[Stored records]
┏━━

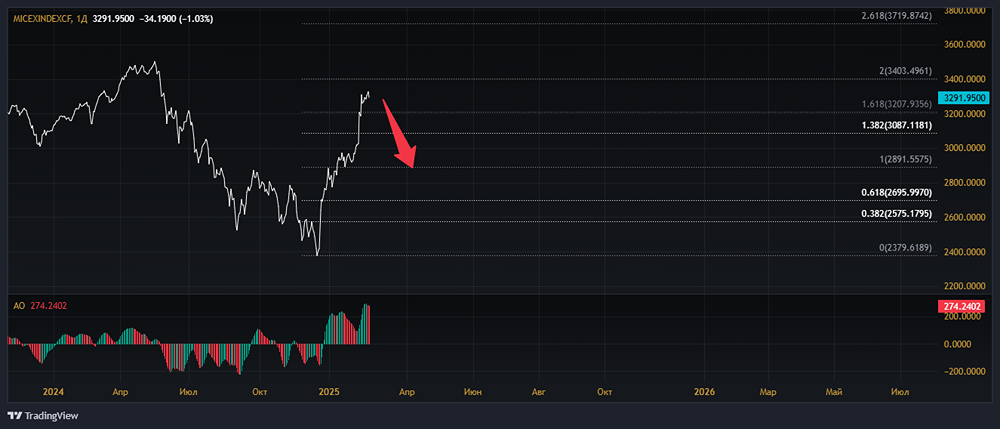1000x429 pixels.
Task: Select the 0.618(2695.9970) Fibonacci level label
Action: coord(896,192)

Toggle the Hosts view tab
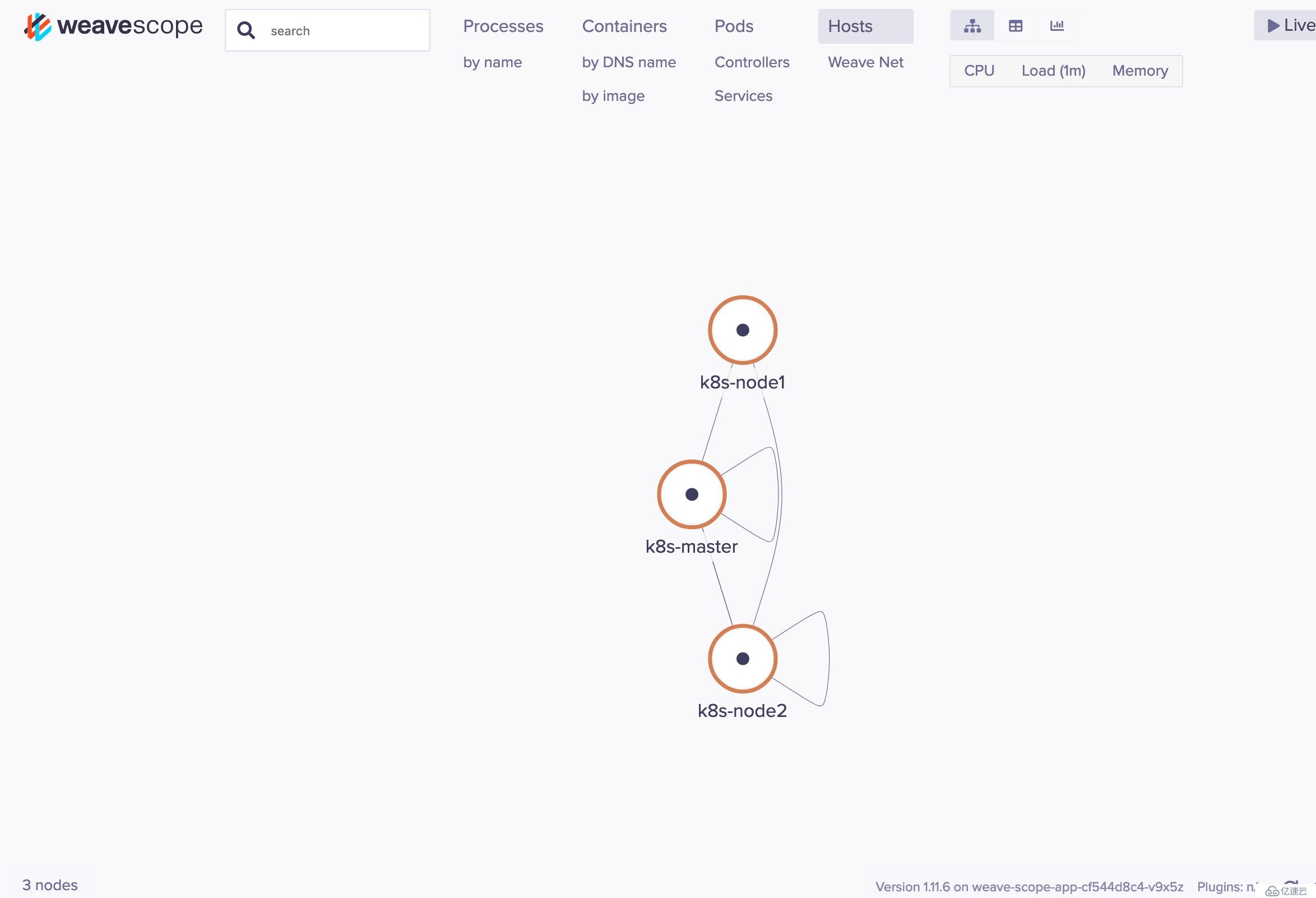852,27
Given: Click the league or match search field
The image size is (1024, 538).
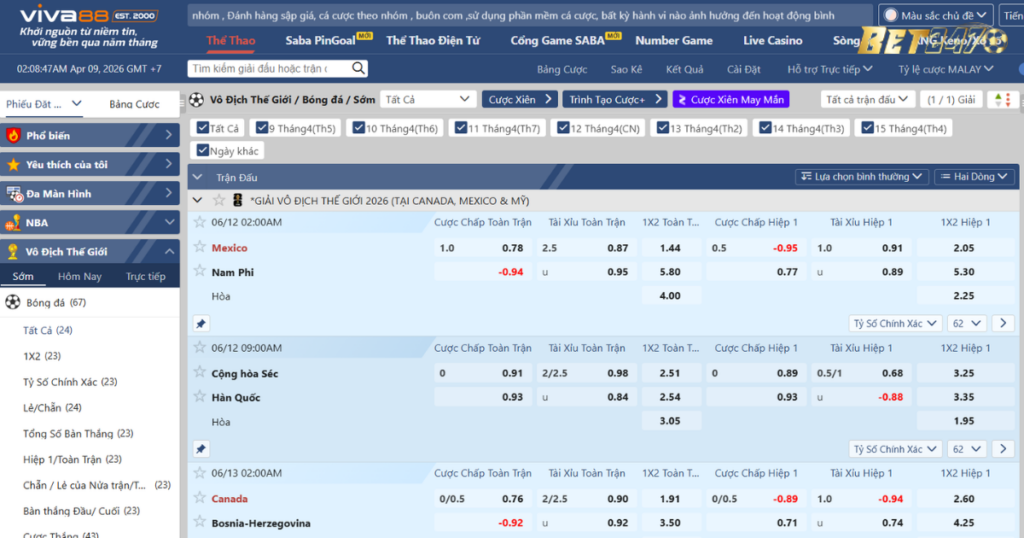Looking at the screenshot, I should [x=267, y=69].
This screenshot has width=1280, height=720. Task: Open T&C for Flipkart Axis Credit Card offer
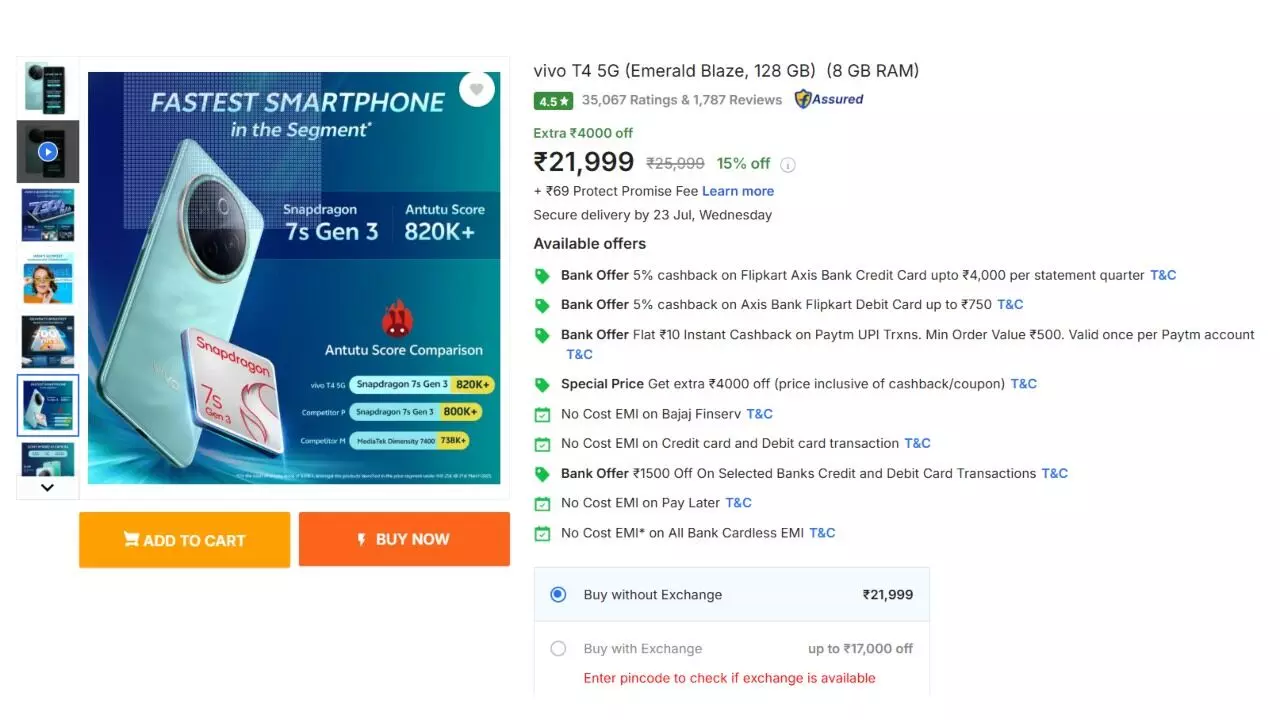[1163, 275]
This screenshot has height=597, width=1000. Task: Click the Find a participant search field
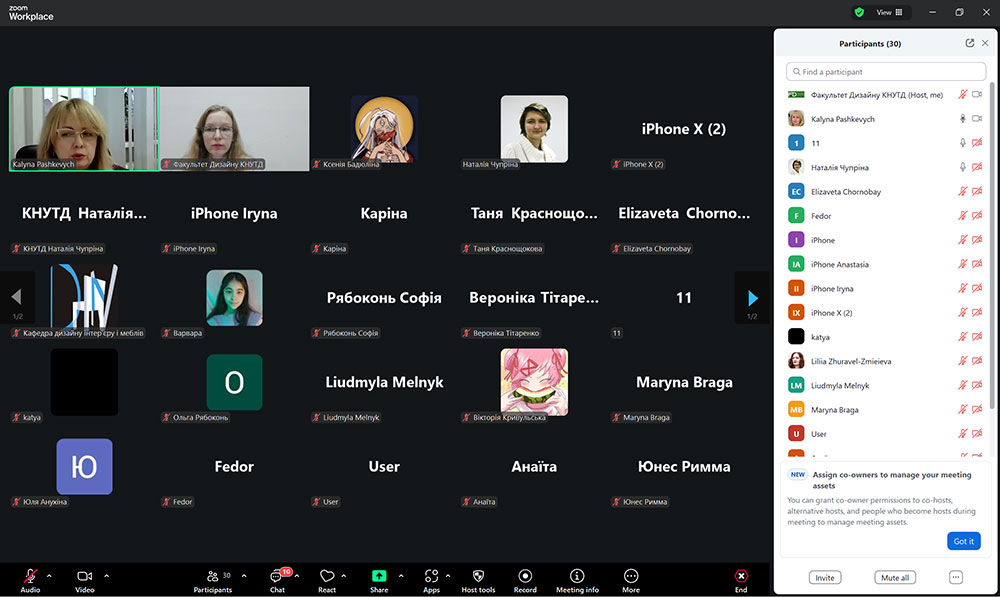tap(886, 72)
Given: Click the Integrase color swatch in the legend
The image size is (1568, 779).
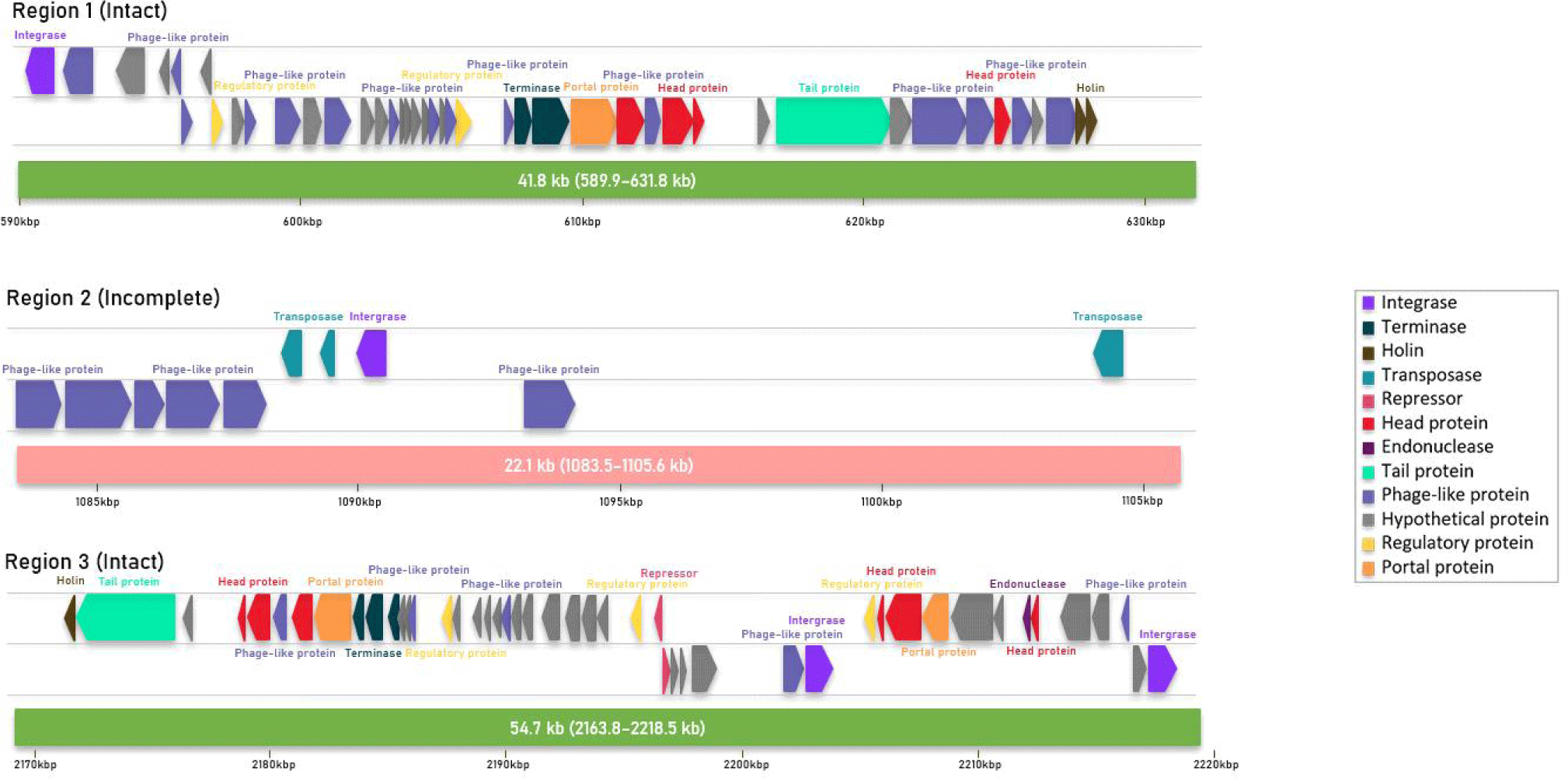Looking at the screenshot, I should 1368,303.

┗━━

*Directions*. All lines from the one containing "The image size is (1024, 538)." through the end of the entries above must be given again exactly, with every picture omitted.

*Problem solution*.
The image size is (1024, 538).
Looking at the screenshot, I should [x=267, y=69].
This screenshot has width=1280, height=720. Task: Open T&C for Flipkart Axis Credit Card offer
[1163, 275]
This screenshot has height=597, width=1000. Task: Click the Find a participant search field
tap(886, 72)
Given: Click the Integrase color swatch in the legend
The image size is (1568, 779).
Looking at the screenshot, I should 1368,303.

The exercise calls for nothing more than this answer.